• Given problem: Extract the records verbatim, from their first line through the line containing "mapa strony (413, 2423)", with that line included.

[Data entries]
════

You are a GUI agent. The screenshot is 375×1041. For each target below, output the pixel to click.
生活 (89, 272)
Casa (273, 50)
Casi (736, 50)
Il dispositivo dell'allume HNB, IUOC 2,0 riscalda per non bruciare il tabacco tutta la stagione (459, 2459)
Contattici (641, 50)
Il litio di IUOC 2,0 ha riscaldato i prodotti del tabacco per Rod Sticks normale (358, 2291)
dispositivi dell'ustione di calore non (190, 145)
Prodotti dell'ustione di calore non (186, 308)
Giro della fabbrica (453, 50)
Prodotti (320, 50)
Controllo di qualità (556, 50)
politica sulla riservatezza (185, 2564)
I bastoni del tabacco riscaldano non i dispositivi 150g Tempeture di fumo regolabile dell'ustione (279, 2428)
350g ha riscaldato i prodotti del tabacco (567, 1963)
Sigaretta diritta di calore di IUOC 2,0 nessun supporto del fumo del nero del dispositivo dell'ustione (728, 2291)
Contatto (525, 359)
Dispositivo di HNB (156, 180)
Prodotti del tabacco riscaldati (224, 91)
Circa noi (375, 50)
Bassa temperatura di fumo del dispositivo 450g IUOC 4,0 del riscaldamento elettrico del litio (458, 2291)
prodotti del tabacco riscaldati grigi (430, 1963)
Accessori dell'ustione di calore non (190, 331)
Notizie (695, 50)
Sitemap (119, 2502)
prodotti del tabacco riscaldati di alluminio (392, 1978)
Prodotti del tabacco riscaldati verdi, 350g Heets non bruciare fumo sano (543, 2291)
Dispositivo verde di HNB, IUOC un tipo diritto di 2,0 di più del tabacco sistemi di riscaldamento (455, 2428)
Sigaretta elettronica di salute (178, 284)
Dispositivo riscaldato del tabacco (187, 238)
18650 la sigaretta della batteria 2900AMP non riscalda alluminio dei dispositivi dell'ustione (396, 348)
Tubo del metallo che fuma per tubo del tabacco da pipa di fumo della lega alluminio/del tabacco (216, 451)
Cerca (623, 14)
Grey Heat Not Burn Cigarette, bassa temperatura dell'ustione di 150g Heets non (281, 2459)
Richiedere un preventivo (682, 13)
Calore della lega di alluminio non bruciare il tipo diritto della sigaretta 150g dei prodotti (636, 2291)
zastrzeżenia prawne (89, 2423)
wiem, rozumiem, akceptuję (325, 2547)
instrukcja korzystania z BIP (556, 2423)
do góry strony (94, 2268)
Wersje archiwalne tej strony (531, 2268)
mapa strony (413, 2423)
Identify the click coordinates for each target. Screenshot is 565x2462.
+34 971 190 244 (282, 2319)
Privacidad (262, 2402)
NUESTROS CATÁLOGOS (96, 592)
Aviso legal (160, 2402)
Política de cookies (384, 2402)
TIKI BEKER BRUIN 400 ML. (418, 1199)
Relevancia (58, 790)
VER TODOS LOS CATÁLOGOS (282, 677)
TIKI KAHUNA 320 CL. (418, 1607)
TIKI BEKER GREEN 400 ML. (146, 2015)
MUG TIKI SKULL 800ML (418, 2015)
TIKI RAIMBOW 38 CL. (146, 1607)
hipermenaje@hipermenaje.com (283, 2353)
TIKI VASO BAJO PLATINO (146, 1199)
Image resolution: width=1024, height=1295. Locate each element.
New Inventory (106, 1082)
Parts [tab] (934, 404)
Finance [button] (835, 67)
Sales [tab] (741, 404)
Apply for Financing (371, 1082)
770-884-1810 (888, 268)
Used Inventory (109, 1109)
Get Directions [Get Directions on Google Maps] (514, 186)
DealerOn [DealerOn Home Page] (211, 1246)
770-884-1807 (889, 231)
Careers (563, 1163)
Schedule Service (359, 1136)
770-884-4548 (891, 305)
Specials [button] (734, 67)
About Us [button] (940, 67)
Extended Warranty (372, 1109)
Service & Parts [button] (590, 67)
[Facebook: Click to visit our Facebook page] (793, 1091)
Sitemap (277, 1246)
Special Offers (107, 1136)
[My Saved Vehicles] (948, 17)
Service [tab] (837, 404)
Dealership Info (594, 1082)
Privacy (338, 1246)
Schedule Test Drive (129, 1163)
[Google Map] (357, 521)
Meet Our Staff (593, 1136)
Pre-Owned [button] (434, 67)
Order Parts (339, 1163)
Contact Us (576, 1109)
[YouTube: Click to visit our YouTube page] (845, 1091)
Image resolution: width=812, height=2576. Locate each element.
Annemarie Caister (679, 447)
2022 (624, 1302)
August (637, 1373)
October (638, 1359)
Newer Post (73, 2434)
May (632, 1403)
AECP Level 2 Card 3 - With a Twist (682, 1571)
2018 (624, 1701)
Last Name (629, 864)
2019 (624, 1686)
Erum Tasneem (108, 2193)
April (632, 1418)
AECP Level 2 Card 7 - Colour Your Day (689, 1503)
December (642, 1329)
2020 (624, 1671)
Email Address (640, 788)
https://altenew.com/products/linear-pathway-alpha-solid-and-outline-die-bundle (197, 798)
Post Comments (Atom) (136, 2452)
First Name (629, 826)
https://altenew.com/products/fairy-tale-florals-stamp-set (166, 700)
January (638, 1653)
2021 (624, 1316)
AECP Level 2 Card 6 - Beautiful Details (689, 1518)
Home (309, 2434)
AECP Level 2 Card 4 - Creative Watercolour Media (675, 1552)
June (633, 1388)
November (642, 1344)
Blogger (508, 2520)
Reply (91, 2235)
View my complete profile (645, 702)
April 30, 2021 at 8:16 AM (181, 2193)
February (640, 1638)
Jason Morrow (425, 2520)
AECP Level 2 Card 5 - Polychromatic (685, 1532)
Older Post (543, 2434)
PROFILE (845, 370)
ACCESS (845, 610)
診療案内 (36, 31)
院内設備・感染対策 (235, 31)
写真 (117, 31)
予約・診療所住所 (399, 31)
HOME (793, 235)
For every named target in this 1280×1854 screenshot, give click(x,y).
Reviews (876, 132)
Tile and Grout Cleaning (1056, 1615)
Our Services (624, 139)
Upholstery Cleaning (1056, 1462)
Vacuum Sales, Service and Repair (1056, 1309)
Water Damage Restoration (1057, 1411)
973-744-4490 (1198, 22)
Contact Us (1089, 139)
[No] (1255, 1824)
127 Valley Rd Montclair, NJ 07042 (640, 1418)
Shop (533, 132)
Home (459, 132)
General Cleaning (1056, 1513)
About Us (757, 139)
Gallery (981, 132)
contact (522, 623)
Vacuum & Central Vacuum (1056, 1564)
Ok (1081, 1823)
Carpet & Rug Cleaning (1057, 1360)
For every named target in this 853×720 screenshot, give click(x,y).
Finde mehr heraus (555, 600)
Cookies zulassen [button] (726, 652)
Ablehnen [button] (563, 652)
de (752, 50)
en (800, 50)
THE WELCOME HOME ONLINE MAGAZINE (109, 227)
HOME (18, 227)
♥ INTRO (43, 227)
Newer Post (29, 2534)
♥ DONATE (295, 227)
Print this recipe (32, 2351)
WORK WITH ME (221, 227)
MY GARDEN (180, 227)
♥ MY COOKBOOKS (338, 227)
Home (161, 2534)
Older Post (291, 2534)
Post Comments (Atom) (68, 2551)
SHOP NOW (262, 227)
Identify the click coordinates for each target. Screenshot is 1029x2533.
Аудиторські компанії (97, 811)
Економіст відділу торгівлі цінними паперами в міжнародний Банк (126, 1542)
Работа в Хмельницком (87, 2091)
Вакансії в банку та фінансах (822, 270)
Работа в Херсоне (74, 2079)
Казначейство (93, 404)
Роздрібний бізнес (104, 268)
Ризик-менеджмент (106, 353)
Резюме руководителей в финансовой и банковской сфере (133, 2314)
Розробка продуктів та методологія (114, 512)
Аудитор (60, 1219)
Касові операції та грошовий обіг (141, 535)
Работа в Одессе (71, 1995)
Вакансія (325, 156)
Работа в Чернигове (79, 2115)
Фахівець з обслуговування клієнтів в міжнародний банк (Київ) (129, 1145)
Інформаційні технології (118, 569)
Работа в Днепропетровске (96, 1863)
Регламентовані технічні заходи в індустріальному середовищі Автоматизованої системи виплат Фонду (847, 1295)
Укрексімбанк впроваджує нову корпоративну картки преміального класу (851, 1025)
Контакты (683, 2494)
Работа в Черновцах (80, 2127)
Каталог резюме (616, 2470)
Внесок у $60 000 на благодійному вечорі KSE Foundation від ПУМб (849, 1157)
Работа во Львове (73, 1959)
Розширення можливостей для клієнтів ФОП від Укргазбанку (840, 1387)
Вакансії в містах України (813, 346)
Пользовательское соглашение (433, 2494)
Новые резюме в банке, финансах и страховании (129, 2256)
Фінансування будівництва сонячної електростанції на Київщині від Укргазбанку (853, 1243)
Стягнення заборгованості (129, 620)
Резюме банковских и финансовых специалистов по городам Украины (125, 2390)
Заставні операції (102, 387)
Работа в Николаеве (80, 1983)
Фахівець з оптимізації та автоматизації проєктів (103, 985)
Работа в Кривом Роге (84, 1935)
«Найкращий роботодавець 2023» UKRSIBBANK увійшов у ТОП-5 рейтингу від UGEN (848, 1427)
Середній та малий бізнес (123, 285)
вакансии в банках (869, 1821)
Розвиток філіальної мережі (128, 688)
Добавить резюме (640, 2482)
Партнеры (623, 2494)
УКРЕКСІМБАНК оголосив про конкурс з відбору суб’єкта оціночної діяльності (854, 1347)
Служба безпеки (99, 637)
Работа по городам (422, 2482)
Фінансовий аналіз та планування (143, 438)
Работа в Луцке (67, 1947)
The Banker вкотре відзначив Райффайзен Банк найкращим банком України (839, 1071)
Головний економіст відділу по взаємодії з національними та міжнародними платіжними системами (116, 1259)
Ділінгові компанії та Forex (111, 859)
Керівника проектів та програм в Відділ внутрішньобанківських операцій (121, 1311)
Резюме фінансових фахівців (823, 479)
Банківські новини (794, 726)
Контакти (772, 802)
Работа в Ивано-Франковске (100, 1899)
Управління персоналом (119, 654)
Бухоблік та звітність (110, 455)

════

• Answer in full:
You are a GUI agent. The screenshot is 375×1041. For each target below, output the pixel to click.
生活 (89, 272)
Casa (273, 50)
Casi (736, 50)
Il dispositivo dell'allume HNB, IUOC 2,0 riscalda per non bruciare il tabacco tutta la stagione (459, 2459)
Contattici (641, 50)
Il litio di IUOC 2,0 ha riscaldato i prodotti del tabacco per Rod Sticks normale (358, 2291)
dispositivi dell'ustione di calore non (190, 145)
Prodotti dell'ustione di calore non (186, 308)
Giro della fabbrica (453, 50)
Prodotti (320, 50)
Controllo di qualità (556, 50)
politica sulla riservatezza (185, 2564)
I bastoni del tabacco riscaldano non i dispositivi 150g Tempeture di fumo regolabile dell'ustione (279, 2428)
350g ha riscaldato i prodotti del tabacco (567, 1963)
Sigaretta diritta di calore di IUOC 2,0 nessun supporto del fumo del nero del dispositivo dell'ustione (728, 2291)
Contatto (525, 359)
Dispositivo di HNB (156, 180)
Prodotti del tabacco riscaldati (224, 91)
Circa noi (375, 50)
Bassa temperatura di fumo del dispositivo 450g IUOC 4,0 del riscaldamento elettrico del litio (458, 2291)
prodotti del tabacco riscaldati grigi (430, 1963)
Accessori dell'ustione di calore non (190, 331)
Notizie (695, 50)
Sitemap (119, 2502)
prodotti del tabacco riscaldati di alluminio (392, 1978)
Prodotti del tabacco riscaldati verdi, 350g Heets non bruciare fumo sano (543, 2291)
Dispositivo verde di HNB, IUOC un tipo diritto di 2,0 di più del tabacco sistemi di riscaldamento (455, 2428)
Sigaretta elettronica di salute (178, 284)
Dispositivo riscaldato del tabacco (187, 238)
18650 la sigaretta della batteria 2900AMP non riscalda alluminio dei dispositivi dell'ustione (396, 348)
Tubo del metallo che fuma per tubo del tabacco da pipa di fumo della lega alluminio/del tabacco (216, 451)
Cerca (623, 14)
Grey Heat Not Burn Cigarette, bassa temperatura dell'ustione di 150g Heets non (281, 2459)
Richiedere un preventivo (682, 13)
Calore della lega di alluminio non bruciare il tipo diritto della sigaretta 150g dei prodotti (636, 2291)
zastrzeżenia prawne (89, 2423)
wiem, rozumiem, akceptuję (325, 2547)
instrukcja korzystania z BIP (556, 2423)
do góry strony (94, 2268)
Wersje archiwalne tej strony (531, 2268)
mapa strony (413, 2423)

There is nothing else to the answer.